Copyright 2013 all rights reserved. When sharing or forwarding, please attribute to WakawakaWineReviews.com.

 

 

12 COMMENTS

  1. this is a great post. so informative, and so full of vivid imagery. i could imagine tasting the wines. so glad you returned to find the way to write this for us.

  2. Fascinating read. I recently tried Diatom, although I need to again in order to really appraise it. Also, I met Udo Noger a number of years ago after being mesmerized by his paintings. I was awestruck by the qualities of light–the purity and glow– he was able to achieve with his multiple, layered, white canvases. At the time it reminded me of Gerhard Richter’s suns over mountains–which also have a light presence when viewed live.

    But after talking with him and learning about his process, I found that Noger was up to something entirely different– a sort of letting light work in between space and paint.

    Reading the article, I thought immediately that Brewer’s intent was more Japanese than Noger’s intensely Swiss purity. Less architectural and more emotional, maybe. It appears by Brewer’s bottle namings that he is indeed influenced by Japanese concepts.

    It would be fun for these two to talk.

    Thanks for making a connection between art and wine– it doesn’t seem to happen enough.
    –Andre

    • Hi Andre,

      Thank you for your thoughtful comment!
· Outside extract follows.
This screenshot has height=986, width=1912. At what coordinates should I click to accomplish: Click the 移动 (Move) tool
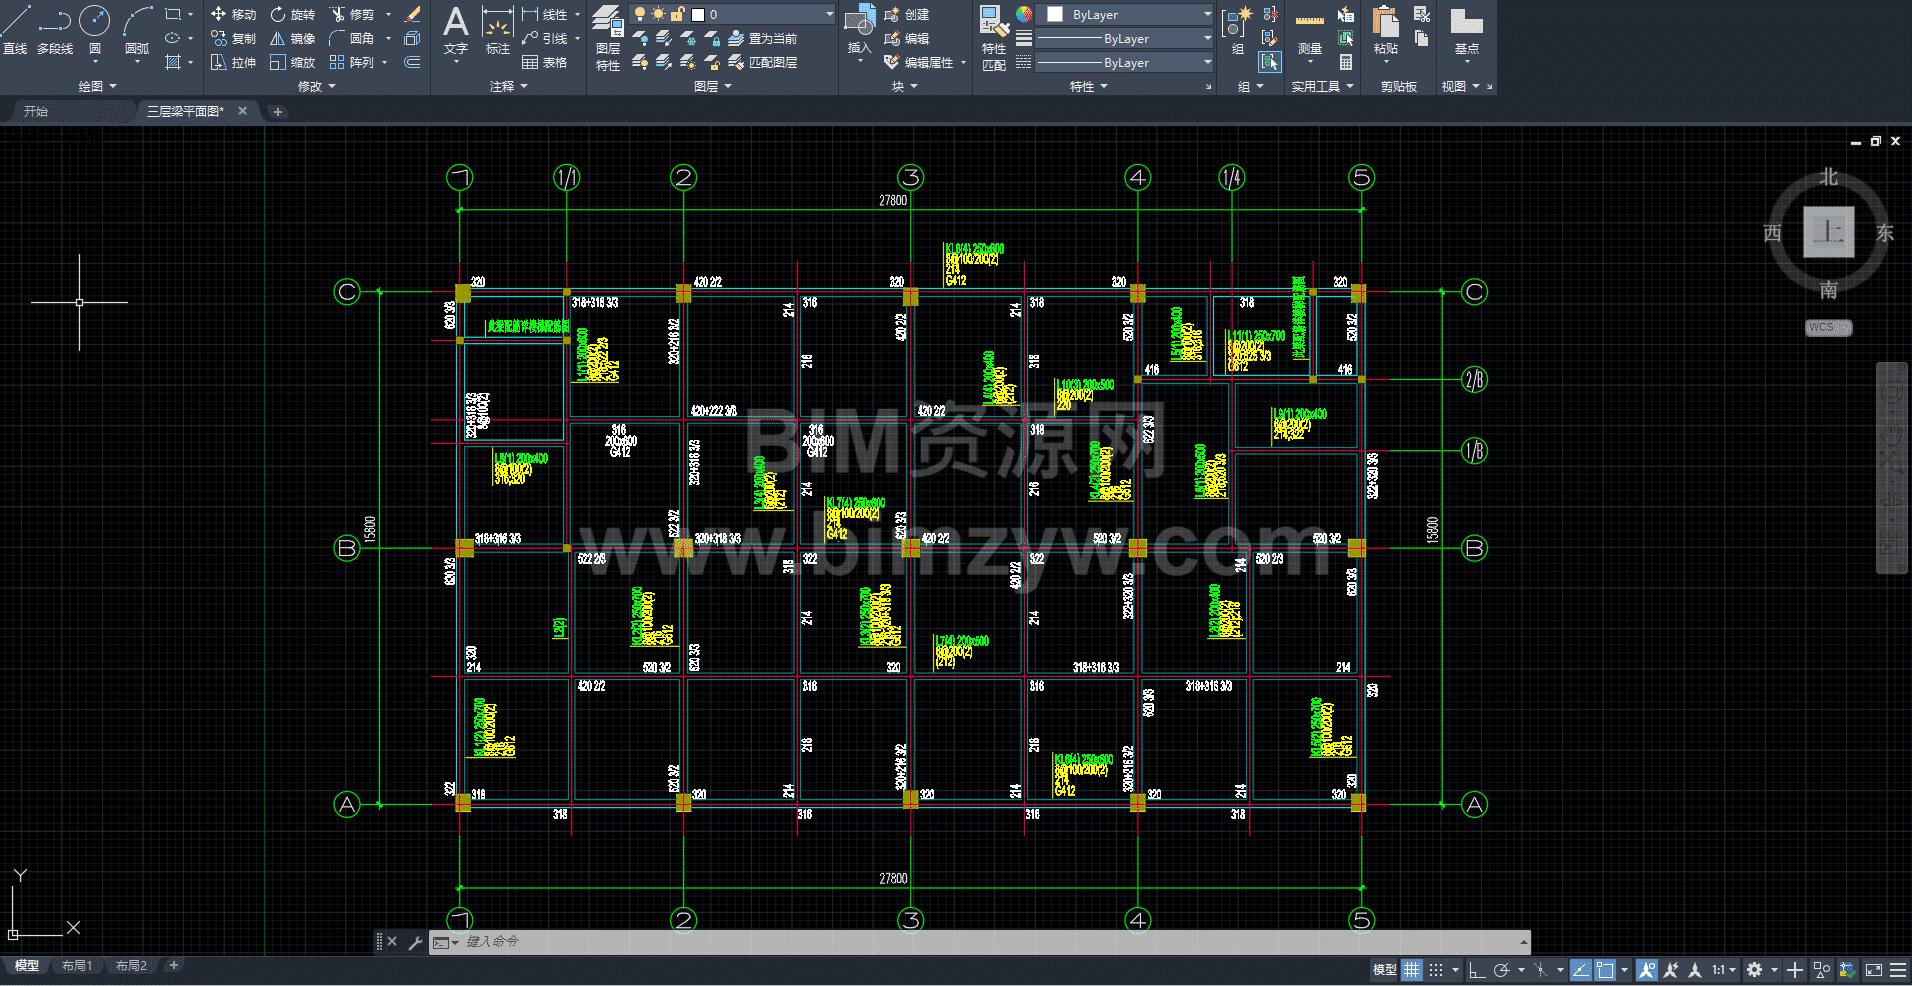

I really appreciate it. Yes, I like your point about Noger letting light work in between space and paint. It’s such an interesting exploration, and one I appreciate the opportunity to recalibrate to. I love the textural elements that play out in his work too, and the more tactile visual opportunity that offers.

      Brewer describes himself as influenced by Japanese aesthetic without doubt. My thought is that the dedication, and devotion behind the craft of simplicity is part of it. He described to me the repetition of a simple task like making a Ikura roll and it taking ten years of apprenticeship to begin the master position in such an art. He has an admiration for that dedication, I believe. Noger perhaps appears as more of a conceptual inspiration rather than a perspective-on-process oriented one? I wouldn’t want to speak for Greg on that though.
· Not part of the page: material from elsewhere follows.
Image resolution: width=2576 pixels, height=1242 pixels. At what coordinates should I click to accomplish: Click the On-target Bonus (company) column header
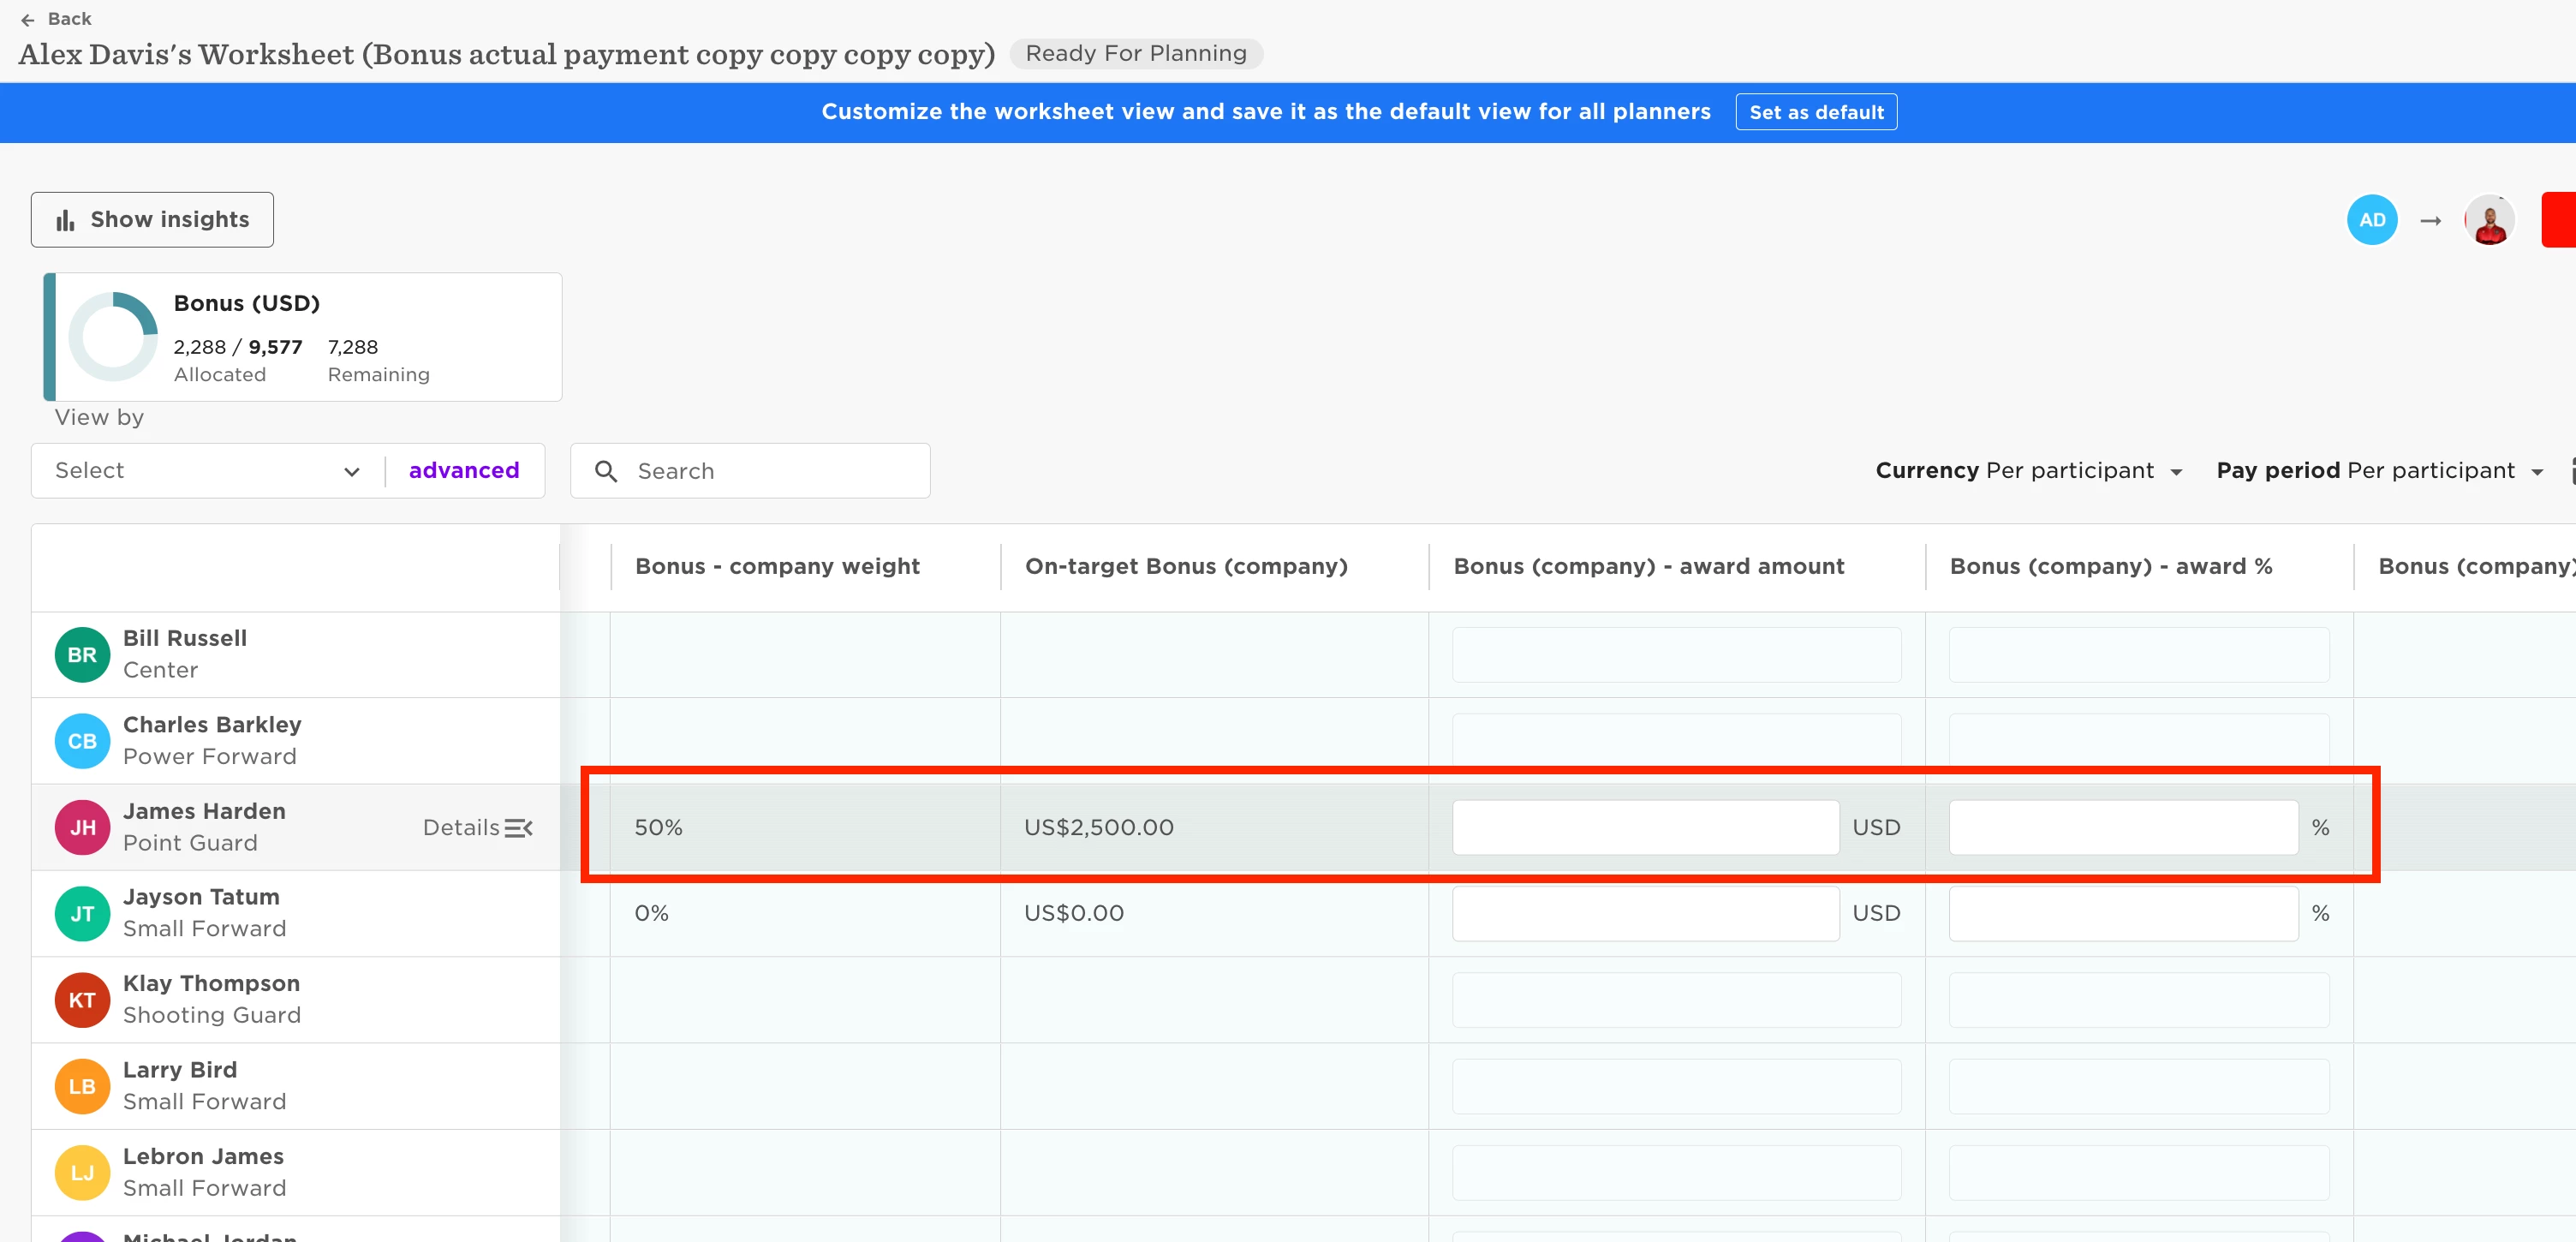1186,566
      I do like your idea of getting Noger and Brewer together to talk. On the Diatom website Brewer describes a sense of common message across differing art forms. I too am compelled by such an idea and I’d love to see more cross-discipline dialogue and synthesis. You give an interesting example of one possibility.

      Thanks again. I really appreciate you taking the time to give such a thoughtful response, and the opportunity to reflect on your thoughts too.

      Elaine

  3. I’m sad I only read this piece for the first time today. Absolutely brilliant. I cannot think of a more evocative blog post with such a sense of rhythm in language that is intentionally linked to your impression of the wine. I felt a sense of the Japanese aesthetic in your writing with use of seasonal motifs and at least a sense of the use of Kigo in Haiku. Not sure if it was intentional or not, but it certainly was beautiful.